»»
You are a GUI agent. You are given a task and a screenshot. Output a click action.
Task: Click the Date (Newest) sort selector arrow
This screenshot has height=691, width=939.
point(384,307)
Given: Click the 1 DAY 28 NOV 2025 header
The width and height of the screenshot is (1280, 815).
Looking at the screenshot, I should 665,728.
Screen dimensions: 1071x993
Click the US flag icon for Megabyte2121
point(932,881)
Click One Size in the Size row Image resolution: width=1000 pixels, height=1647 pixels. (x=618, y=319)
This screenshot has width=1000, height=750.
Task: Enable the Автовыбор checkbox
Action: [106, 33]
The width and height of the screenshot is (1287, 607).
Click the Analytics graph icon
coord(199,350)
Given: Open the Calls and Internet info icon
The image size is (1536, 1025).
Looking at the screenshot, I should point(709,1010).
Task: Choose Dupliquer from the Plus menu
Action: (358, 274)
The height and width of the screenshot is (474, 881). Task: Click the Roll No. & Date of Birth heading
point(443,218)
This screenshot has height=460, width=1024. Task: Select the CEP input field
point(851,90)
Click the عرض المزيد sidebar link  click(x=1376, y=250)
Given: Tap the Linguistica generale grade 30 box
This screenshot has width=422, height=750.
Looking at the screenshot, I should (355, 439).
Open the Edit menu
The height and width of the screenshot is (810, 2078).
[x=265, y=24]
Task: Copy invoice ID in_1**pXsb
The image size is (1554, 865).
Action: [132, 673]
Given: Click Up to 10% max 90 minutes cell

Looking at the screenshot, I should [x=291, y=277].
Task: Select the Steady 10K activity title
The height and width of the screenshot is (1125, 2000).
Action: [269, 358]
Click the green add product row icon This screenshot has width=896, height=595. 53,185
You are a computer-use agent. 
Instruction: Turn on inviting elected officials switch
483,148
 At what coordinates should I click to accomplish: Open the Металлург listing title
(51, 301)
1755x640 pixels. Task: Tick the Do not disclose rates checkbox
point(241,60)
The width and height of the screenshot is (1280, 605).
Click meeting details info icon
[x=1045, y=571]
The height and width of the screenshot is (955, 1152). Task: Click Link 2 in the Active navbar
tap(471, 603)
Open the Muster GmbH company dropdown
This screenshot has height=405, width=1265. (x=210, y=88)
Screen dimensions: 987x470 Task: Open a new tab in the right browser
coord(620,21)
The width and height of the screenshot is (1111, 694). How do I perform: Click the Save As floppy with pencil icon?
««
EXERCISE AIM: Return only the part of the records above that opens with the line containing "This screenshot has height=460, width=1024." and closes with the line containing "Click the green", ends included.

EXERCISE RESULT:
This screenshot has height=460, width=1024. Task: Select the CEP input field
point(851,90)
Click the عرض المزيد sidebar link  click(x=1376, y=250)
Given: Tap the Linguistica generale grade 30 box
This screenshot has width=422, height=750.
Looking at the screenshot, I should (355, 439).
Open the Edit menu
The height and width of the screenshot is (810, 2078).
[x=265, y=24]
Task: Copy invoice ID in_1**pXsb
The image size is (1554, 865).
Action: [132, 673]
Given: Click Up to 10% max 90 minutes cell

Looking at the screenshot, I should [x=291, y=277].
Task: Select the Steady 10K activity title
The height and width of the screenshot is (1125, 2000).
Action: [269, 358]
Click the green add product row icon This screenshot has width=896, height=595. 53,185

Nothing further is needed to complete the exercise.